4 He shall judge between the nations,
and shall arbitrate for many peoples;
they shall beat their swords into plowshares,
and their spears into pruning hooks;
nation shall not lift up sword against nation,
neither shall they learn war any more.
5 O house of Jacob,
come, let us walk
in the light of the Lord!
THIS WEEK’S THEME: We may walk in God’s paths
Welcome to Goshen College’s online devotionals for the 2013 Advent season! Our theme this year, taken from the Mennonite Church USA and Mennonite Church Canada worship resources found in Leader magazine, is “O the Mystery of God’s Dwelling.” Every Monday an author will introduce the sub-theme, and on the following weekdays authors will reflect on a specific Scripture passage. The theme for this week, Advent 1, is “We may walk in God’s paths.”
“O the mystery of God’s dwelling” expresses a sense of awe and wonder. Will we hold these words as a reverential expression for God’s act of incarnation? Will we mutter them with a sense of frustration and confusion trying to fully make sense of God entering the human world? The Advent Scriptures present us with a plethora of images of judgment, pain, suffering, idolatry and oppression in both the natural and the human worlds, as well as the parallel images of restoration, redemption, salvation, wholeness and peace.
When you consider the literal and metaphorical paths you have walked in life, what comes to mind? I go back to the woods of my childhood farm. There were different paths traversed for various reasons. Some were made by our tractor, others by human feet, and still others by deer that regularly bounded through. Most of the paths were contained within our property boundaries that I knew well. As long as I stayed on them I was sure to circle back to a place of familiarity. But other paths went beyond our property to unknown destinations. What was on the other side? Where would it take me? Were those lands more of the same or different? Should I go there? What will happen if I do?
I have had both joyful surprises and unexpected annoyances on the paths of life. But sometimes the paths I trekked delivered tragic realities for which I wondered if there could have been another way, or why this happened. Like the Psalmist, I questioned and exclaimed, “My God, my God, why have you forsaken me? Why are you so far from helping me, from the words of my groaning? O my God, I cry by day, but you do not answer; and by night, but find no rest,” (Psalm 22).
O God, wander with me in the paths of life. Help me recognize your presence when mystery is my close companion.

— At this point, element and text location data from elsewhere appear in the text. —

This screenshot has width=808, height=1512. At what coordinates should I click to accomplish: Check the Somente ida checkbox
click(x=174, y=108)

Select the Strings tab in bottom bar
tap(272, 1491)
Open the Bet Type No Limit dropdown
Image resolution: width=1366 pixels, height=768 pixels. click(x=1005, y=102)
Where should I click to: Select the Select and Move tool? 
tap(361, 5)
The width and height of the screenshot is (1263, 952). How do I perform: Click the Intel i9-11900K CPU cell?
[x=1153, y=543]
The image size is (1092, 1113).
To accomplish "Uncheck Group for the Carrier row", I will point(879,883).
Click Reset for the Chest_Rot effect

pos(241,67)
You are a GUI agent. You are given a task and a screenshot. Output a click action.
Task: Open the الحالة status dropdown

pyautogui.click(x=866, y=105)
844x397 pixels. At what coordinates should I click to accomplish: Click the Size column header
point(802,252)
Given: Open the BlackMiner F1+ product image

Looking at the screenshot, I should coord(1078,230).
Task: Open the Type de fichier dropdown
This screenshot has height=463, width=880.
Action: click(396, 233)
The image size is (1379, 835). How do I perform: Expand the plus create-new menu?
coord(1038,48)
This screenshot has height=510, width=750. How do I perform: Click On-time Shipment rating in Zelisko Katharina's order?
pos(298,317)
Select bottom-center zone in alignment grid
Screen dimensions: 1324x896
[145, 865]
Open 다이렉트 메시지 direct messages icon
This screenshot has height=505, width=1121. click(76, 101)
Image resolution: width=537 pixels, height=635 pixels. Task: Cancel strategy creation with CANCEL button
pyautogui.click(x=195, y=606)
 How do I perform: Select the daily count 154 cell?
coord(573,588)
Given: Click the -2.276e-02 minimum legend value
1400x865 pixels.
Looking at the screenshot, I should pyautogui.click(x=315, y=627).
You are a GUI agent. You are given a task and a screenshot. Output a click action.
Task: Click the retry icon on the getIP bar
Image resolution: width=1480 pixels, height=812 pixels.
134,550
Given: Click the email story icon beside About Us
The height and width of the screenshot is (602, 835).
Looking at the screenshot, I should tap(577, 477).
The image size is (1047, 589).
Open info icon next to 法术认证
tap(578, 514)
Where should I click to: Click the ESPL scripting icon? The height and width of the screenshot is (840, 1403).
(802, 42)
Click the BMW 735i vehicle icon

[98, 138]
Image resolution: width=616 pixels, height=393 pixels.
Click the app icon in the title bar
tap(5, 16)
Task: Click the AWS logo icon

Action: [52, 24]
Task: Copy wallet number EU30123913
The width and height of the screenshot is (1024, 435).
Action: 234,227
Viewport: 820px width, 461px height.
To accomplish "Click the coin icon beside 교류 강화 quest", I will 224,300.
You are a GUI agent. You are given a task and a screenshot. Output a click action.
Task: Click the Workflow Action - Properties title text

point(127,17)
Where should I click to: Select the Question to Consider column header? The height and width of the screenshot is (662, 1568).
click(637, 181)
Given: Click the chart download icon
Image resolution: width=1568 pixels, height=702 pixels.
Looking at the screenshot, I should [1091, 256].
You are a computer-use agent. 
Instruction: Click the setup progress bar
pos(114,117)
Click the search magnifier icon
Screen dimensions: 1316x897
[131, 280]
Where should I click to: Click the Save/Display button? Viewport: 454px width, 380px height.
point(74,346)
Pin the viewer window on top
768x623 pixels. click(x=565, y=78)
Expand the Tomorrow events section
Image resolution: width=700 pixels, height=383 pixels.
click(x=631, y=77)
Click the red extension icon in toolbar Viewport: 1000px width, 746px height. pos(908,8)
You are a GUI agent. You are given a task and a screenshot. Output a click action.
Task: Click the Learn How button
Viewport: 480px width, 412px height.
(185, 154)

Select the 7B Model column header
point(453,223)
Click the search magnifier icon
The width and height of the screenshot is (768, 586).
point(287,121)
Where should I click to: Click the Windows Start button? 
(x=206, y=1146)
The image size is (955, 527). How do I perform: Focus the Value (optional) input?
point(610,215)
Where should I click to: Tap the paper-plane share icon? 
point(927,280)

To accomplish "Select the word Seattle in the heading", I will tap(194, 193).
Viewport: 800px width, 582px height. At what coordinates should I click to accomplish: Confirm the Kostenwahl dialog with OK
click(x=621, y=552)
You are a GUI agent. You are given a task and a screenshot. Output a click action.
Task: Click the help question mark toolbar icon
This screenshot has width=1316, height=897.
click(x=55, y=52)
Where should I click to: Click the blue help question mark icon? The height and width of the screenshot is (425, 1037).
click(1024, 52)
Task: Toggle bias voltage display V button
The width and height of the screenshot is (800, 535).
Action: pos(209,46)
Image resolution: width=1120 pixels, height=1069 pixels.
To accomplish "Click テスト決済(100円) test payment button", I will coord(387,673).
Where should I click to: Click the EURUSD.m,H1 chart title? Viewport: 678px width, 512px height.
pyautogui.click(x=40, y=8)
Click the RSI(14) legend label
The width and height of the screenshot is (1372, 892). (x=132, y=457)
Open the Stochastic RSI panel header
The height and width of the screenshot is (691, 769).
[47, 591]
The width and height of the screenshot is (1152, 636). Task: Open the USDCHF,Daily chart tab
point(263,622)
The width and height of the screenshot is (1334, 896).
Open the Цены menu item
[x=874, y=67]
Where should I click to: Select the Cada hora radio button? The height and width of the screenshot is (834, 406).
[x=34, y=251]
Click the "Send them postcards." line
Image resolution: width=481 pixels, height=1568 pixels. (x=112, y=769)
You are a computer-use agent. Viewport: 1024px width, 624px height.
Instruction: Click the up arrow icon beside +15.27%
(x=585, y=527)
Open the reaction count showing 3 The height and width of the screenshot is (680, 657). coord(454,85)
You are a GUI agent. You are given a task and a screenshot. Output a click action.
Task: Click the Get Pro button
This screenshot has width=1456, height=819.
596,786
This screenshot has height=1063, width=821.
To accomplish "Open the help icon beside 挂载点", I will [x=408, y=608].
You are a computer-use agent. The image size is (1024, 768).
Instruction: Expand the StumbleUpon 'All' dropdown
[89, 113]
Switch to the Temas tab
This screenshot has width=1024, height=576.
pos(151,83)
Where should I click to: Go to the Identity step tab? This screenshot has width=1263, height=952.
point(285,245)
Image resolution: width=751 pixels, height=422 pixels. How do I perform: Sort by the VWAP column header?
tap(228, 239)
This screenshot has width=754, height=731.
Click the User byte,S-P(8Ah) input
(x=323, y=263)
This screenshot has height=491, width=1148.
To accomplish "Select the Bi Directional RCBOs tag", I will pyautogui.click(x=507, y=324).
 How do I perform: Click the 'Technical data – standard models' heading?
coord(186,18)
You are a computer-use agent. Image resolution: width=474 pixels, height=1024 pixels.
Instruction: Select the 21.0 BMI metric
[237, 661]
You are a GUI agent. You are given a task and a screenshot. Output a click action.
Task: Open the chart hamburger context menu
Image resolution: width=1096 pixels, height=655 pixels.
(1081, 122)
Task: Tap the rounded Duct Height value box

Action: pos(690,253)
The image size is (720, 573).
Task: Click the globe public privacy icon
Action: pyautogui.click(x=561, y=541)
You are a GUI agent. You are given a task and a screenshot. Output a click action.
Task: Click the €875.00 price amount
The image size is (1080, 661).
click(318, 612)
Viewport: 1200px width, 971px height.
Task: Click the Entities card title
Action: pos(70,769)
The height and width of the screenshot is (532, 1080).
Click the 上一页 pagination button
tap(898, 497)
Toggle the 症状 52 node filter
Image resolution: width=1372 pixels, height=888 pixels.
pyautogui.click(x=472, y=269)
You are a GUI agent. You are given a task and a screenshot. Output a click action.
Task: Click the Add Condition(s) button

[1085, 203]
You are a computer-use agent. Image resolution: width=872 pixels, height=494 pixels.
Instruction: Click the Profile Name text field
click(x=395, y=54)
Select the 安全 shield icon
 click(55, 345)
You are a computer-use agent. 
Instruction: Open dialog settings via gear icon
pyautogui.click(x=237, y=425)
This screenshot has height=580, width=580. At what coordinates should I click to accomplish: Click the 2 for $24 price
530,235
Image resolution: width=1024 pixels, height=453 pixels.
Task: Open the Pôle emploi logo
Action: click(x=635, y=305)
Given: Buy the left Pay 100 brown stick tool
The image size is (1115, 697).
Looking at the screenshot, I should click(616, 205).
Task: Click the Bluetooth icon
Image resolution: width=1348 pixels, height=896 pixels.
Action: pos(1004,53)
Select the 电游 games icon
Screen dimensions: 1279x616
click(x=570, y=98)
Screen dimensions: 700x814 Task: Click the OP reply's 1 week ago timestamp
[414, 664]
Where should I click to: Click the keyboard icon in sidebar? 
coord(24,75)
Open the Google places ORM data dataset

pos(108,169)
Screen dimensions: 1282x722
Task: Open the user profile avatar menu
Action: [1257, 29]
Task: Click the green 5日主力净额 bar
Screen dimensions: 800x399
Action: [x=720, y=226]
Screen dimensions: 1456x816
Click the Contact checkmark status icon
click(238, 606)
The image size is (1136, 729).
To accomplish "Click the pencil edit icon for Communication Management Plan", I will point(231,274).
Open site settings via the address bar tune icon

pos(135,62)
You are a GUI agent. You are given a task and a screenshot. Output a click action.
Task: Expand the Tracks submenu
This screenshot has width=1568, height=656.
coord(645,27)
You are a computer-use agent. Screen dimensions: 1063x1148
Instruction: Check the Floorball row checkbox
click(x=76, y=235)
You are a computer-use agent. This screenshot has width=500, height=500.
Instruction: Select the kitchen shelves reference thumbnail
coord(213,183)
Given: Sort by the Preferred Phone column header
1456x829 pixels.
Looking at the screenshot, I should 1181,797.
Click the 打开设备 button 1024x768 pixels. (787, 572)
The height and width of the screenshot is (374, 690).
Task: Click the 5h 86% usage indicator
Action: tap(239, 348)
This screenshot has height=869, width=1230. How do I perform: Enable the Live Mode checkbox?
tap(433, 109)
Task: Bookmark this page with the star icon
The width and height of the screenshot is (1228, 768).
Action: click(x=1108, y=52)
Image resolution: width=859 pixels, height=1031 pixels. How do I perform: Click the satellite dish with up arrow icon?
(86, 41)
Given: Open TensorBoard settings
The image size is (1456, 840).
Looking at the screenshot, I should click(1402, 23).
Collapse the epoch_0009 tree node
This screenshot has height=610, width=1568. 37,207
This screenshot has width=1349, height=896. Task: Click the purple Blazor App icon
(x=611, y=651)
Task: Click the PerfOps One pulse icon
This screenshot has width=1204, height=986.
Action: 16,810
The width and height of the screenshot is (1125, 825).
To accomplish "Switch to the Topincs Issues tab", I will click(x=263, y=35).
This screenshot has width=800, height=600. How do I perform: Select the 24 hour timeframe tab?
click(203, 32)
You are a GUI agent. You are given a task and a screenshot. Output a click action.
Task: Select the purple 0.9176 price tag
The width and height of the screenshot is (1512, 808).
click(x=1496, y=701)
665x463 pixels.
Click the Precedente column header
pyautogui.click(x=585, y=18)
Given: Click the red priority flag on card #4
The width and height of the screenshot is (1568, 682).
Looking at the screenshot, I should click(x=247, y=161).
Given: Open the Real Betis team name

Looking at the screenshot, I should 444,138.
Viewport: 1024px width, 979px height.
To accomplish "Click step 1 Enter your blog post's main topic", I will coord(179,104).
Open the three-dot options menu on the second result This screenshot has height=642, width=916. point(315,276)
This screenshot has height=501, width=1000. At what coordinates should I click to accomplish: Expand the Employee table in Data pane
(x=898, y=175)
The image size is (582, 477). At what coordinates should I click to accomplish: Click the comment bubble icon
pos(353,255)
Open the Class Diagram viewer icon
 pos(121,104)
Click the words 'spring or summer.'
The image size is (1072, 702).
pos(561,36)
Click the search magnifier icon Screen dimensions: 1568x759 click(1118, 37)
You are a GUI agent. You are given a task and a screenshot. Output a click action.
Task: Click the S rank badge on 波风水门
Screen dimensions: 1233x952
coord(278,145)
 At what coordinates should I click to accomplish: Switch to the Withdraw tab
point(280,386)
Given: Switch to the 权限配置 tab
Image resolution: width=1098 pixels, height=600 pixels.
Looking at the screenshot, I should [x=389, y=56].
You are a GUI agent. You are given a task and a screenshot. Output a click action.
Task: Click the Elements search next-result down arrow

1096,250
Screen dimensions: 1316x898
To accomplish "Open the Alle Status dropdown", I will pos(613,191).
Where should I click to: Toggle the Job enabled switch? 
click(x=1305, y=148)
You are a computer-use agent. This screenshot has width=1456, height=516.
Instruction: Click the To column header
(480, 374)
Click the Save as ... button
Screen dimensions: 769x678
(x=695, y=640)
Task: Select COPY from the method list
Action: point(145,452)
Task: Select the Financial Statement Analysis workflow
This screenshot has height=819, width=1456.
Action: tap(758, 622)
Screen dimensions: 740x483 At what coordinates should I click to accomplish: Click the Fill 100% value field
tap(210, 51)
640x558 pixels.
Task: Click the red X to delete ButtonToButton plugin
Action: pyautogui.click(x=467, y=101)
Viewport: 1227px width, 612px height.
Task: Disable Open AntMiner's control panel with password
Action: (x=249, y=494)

As churches prepare for the celebration of Christ’s birth, Goshen College offers an online spiritual resource to help believers make time and space in their hearts and minds to welcome Advent, even in the midst of busy schedules and hectic lives.
Beginning Nov. 25 (the Monday prior to the first Sunday in Advent) and culminating on Christmas Day, Goshen College students, faculty and staff will provide weekday reflections based on lectionary Scripture passages. Many writers will reflect on the Advent theme: “O the Mystery of God’s Dwelling,” taken from Mennonite Church USA worship resources.
The devotions will reflect honestly on the Scriptures and offer words of assurances of faith. The spiritual offerings will include poetry, personal stories, reflections and prayers, all intended to more closely examine the call to change and follow Christ.
Since 2001, Goshen College annually celebrates special seasons of the church calendar, particularly Advent and Lent, with online devotions.